Extracted text
Oh, yes, Hagler had his reasons—more reasons than history can remember, perhaps—for his bleak outlook. For years, Hagler had toiled in near-anonymity for paltry purses along the Eastern seaboard. To make money in those hardscrabble days, Hagler had to travel to Philadelphia and face one trouble man after another at the Spectrum, where the infamous Broad Street Bullies played second fiddle to the likes of Bennie Briscoe, Cyclone Hart, Willie Monroe, and Bobby Watts. When the notorious U.S. Championship Tournament took place on ABC in 1977, Hagler was conspicuously left off the tourney board by the scammers and flimflammers behind the scenes. 

In his first title shot, in 1979, Hagler fought to a controversial 15-round draw against Vito Antuofermo in Las Vegas.  Naturally, Hagler bristled when the decision was announced, but he got one more chance to stick it to the establishment. On September 27, 1980, Hagler finally won the world title by stopping Alan Minter in London, but he was unable to celebrate after the crowd erupted into a riot. Bombarded by bottles and debris hurled by hooligans overrunning Wembley Arena, the new champion had to flee the ring.  To Hagler, it was a sign of things to come. 

Despite rave reviews from most sports writers and broadcasters, Hagler felt he lacked the respect some of his contemporaries received.

Data
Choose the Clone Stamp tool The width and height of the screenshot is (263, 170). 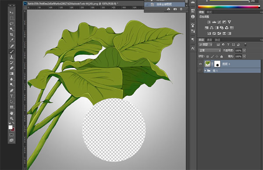(11, 57)
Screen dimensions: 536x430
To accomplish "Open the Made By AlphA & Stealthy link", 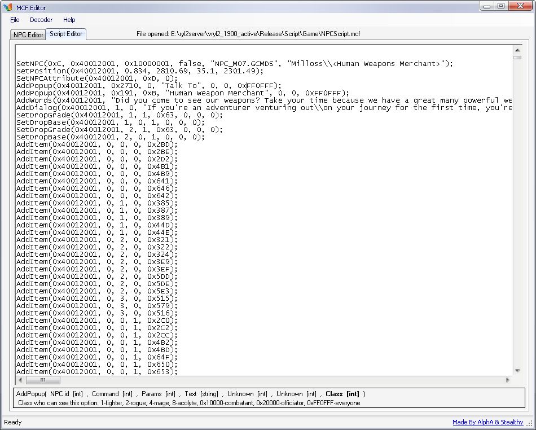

Requirements
a) Answer these questions from the Hagler passage:
(i) To what city did Hagler have to travel to make money in his early days?
(ii) Against whom did Hagler fight a 15-round draw in his first title shot?
(iii) In what city did Hagler win the world title by stopping Alan Minter?
b) Extend the Hagler passage with a few more sentences, starting after its last line.

Results
a)
(i) Philadelphia
(ii) Vito Antuofermo
(iii) London

b)
The seething blue-collar pro from Brockton, Massachusetts, had even gone so far as to have his name legally changed to “Marvelous” Marvin Hagler. If no one else was going to give him the respect he thought he deserved, he would fashion it himself. Of course, some of that disrespect may have been in Hagler's head. After all, not only was he considered one of the three or four best fighters in the world during his early title reign, he was also the first fighter HBO signed to an exclusive contract, and he regularly cashed seven-figure purses. 

But even the staggering payday he earned in his first closed-circuit foray—against Roberto Duran on November 10, 1983could not soothe his anger. After nicking a cautious 15-round decision over the fighter formerly known as “Hands of Stone,” Hagler was pilloried by the media for his tentative approach against the former lightweight great. The whispers began: Hagler, without a defining fight as middleweight champion, was no longer at his ferocious peak.